- SET TASK
Arrange the lines of the records as a numbered list, leaving out blank lines and omitting the pictures from your answer.

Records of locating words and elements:
-----

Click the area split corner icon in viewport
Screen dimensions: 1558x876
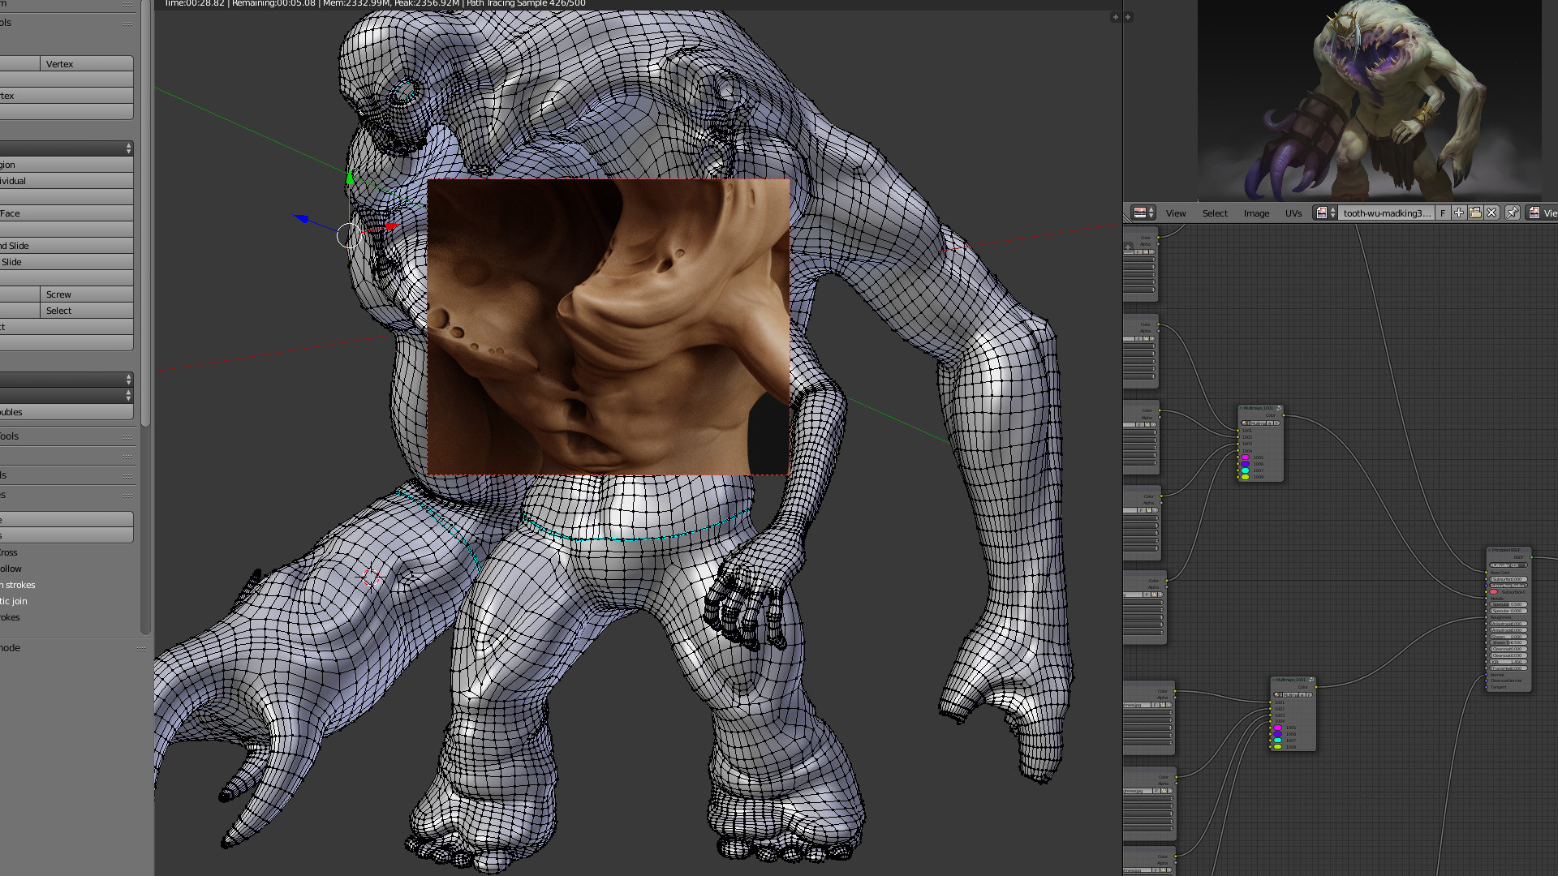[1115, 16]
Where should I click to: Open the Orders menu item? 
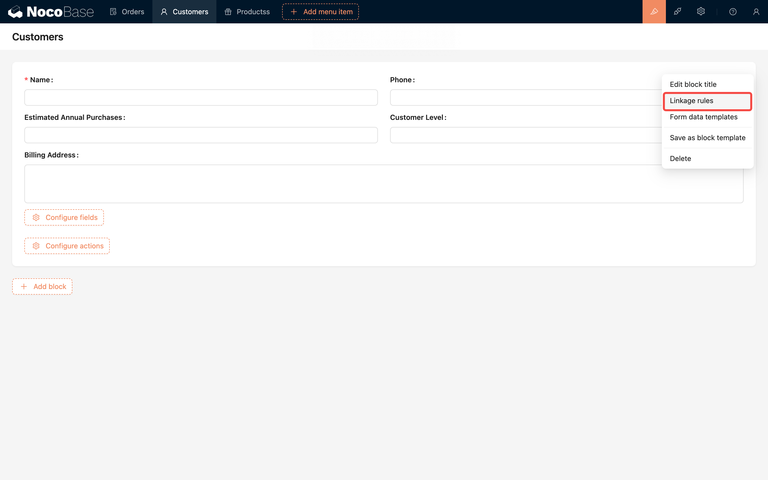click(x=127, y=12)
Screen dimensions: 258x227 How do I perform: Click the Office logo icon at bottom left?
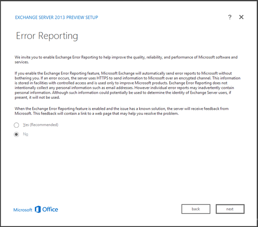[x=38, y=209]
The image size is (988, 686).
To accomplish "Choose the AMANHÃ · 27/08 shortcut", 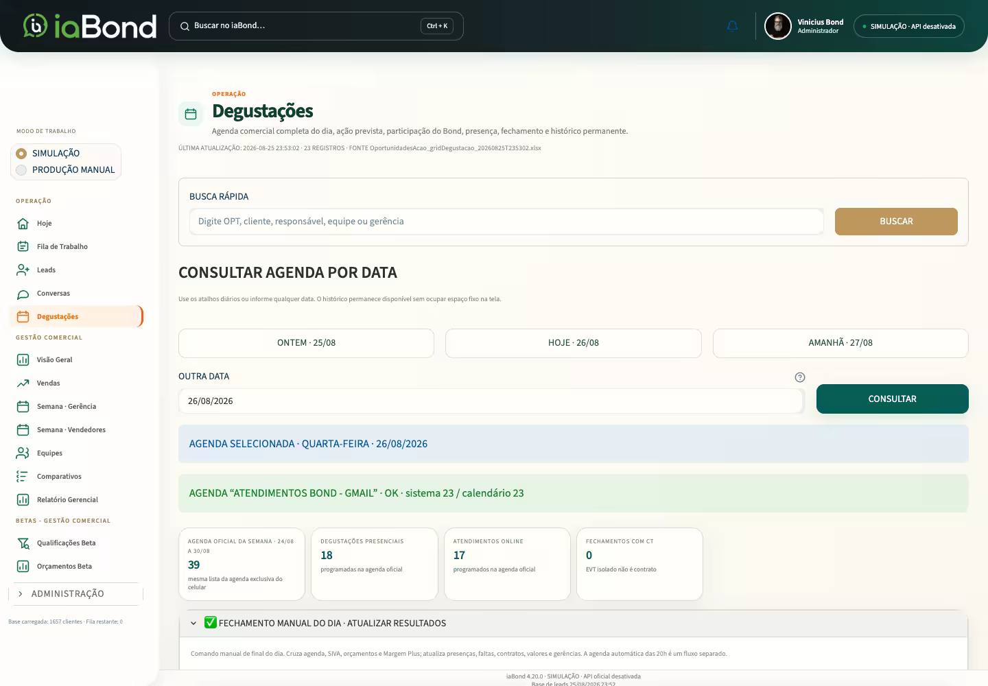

-----

- PROBLEM SOLUTION
1. Click the area split corner icon in viewport
2. Screen dimensions: 1558x876
3. [1115, 16]
4. Where should I click to: Open the Orders menu item? 
5. click(x=127, y=12)
6. Screen dimensions: 258x227 How do I perform: Click the Office logo icon at bottom left?
7. [x=38, y=209]
8. The image size is (988, 686).
9. To accomplish "Choose the AMANHÃ · 27/08 shortcut", 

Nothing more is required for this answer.